И вот сейчас, пройдя 12-летний цикл своей жизни, когда не один десяток раз вспоминал я монолог той давней, единственный раз говорившей со мной, незнакомки, вдруг, неожиданно высветился ответ на главный набоковский вопрос.
Творчество настоящего Мастера в литературе не бесследно и вероятно Набоков не без оснований рассчитывал не только на знающего понимающего современника, но и на близко-далёкого потомка, кто по достоинству оценит его стиль, его язык, его философскую систему координат.
Подтверждением этому служат конференции по набоковедению в разных странах, на разных языках; журнал «Набоковиана», издающийся в Америке, а также многочисленные труды исследователей. Воистину вышеприведенное предсказание писателя из «Дара» сбывается не только в России, но и во всём мире. В связи с этим небезынтересно и мое эссе-исследование «Сергиевская и фурштатская диагонали набоковского Петербурга», тем более что оно частично касается и темы нашей лекции.
Вот небольшой фрагмент из этого эссе, его начало:
«И слышу я, как Пушкин вспоминает
все мелочи крылатые, оттенки
и отзвуки: «Я помню, — говорит, —
летучий снег, и Летний сад, и лепет
Олениной… Я помню, как, женатый,
я возвращался с медленных балов
в карете дребезжащей по Мильонной,
и радуги по стеклам проходили;
но, веришь ли, всего живее помню
тот легкий мост, где встретил я Данзаса
в январский день, пред самою дуэлью…»
«В Санкт-Петербурге, в этой удивительной столице русской поэзии, есть две старейшие, рядом расположенные, параллельные улицы — Чайковского5 и Фурштатская, напрямую связанные с жизнью и творчеством писателя Владимира Набокова. Поэтому, вначале хотелось бы остановиться в центральной части Сергиевской улицы, верней, в её сердце — на пересечении с Литейным проспектом, где когда-то (вместо нынешнего 1930-х годов постройки, серого, казенного сооружения) находился знаменитый Сергиевский собор6, в честь которого и была названа улица. Давайте, хотя бы мысленно, пройдемся по нечётной стороне этой улицы в сторону проспекта Чернышевского и отметим те дома, которые так или иначе связаны с именем Александра Сергеевича Пушкина.
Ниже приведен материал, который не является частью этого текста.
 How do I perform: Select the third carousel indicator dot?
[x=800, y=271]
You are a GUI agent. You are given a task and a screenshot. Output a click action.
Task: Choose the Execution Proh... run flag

В первом же — в трёхэтажном доме №21/8, на углу Сергиевской улицы и Литейного проспекта, в начале 1840-х годов до 1843 года снимал квартиру близкий друг Пушкина, князь Пётр Андреевич Вяземский. А через три дома расположен дом №29, который можно назвать «фамильно-родовым гнездом» семейства Ганнибалов, ибо он (дом) был приобретен прадедом Пушкина, «арапом Петра Великого» — Абрамом Петровичем Ганнибалом в конце 1750-х годов.7 После смерти Ганнибала в 1781-м году дом принадлежал ещё более 20 лет его сыновьям. А в следующем доме №31 в 1787-м году родился будущий писатель Николай Греч, труды которого Пушкин очень ценил.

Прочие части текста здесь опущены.